Where a record contains a picture, omit the picture and repeat the rest exactly.

====== DATA RECORDS ======

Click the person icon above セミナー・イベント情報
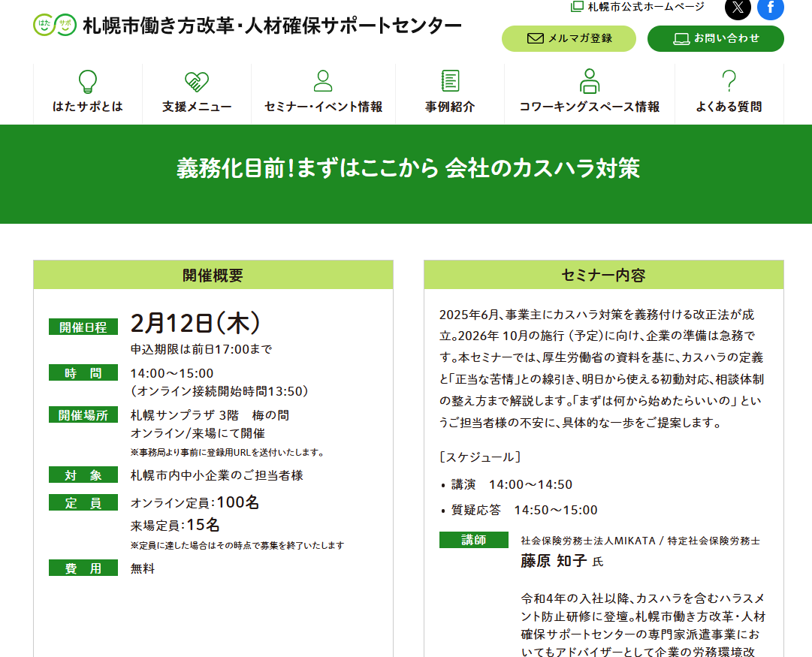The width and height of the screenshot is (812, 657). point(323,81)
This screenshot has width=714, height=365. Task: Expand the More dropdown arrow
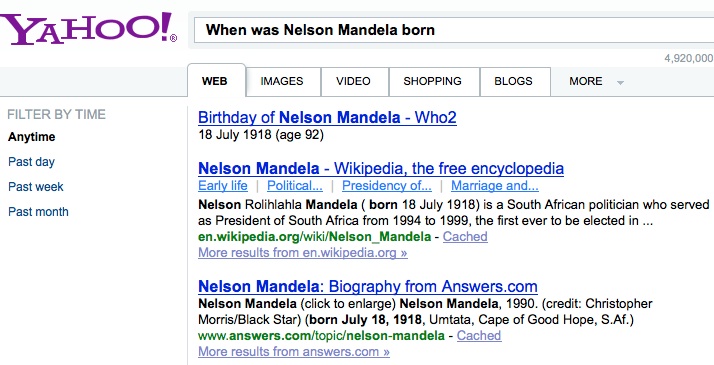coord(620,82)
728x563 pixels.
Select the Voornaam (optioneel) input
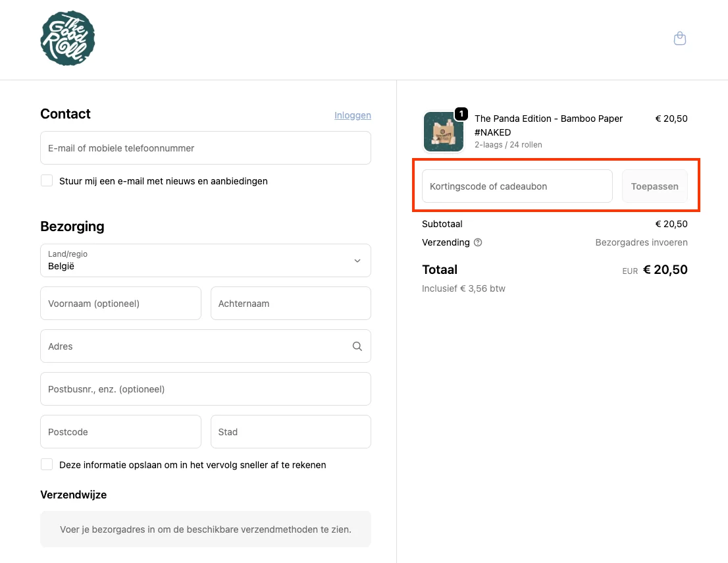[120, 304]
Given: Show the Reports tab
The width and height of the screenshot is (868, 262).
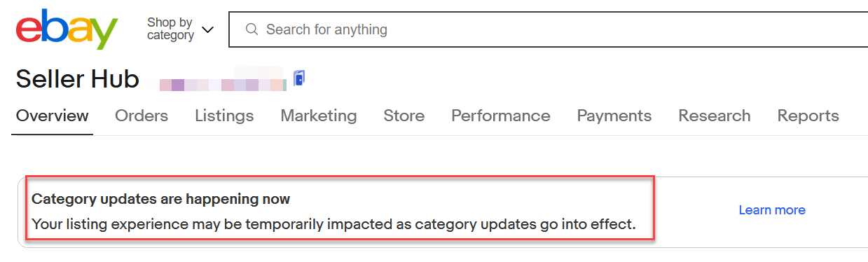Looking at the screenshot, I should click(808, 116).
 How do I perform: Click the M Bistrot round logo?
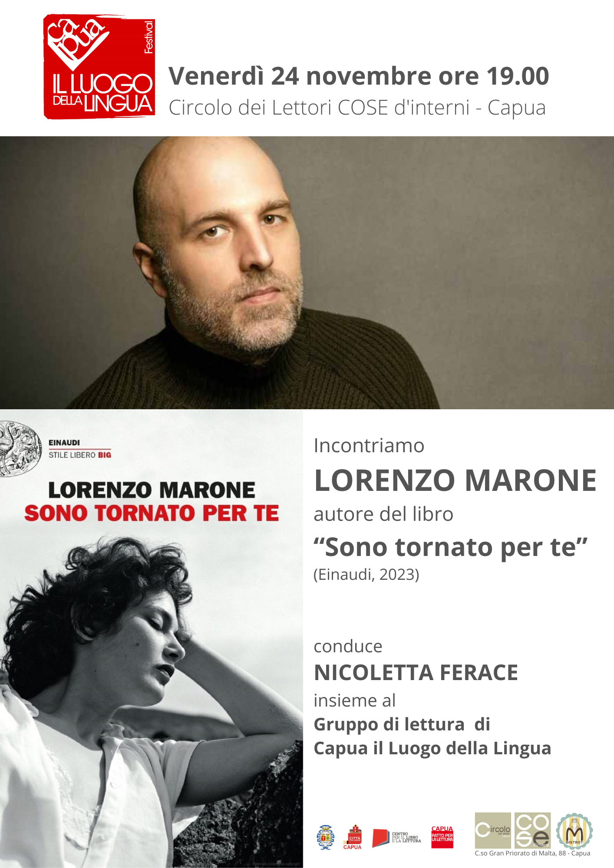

======

§ **OUTPUT**
Click the person icon above セミナー・イベント情報
The width and height of the screenshot is (812, 657). point(323,81)
This screenshot has width=714, height=365. Task: Expand the More dropdown arrow
coord(620,82)
728x563 pixels.
Select the Voornaam (optioneel) input
[120, 304]
Given: Show the Reports tab
The width and height of the screenshot is (868, 262).
Looking at the screenshot, I should click(808, 116).
 How do I perform: Click the M Bistrot round logo?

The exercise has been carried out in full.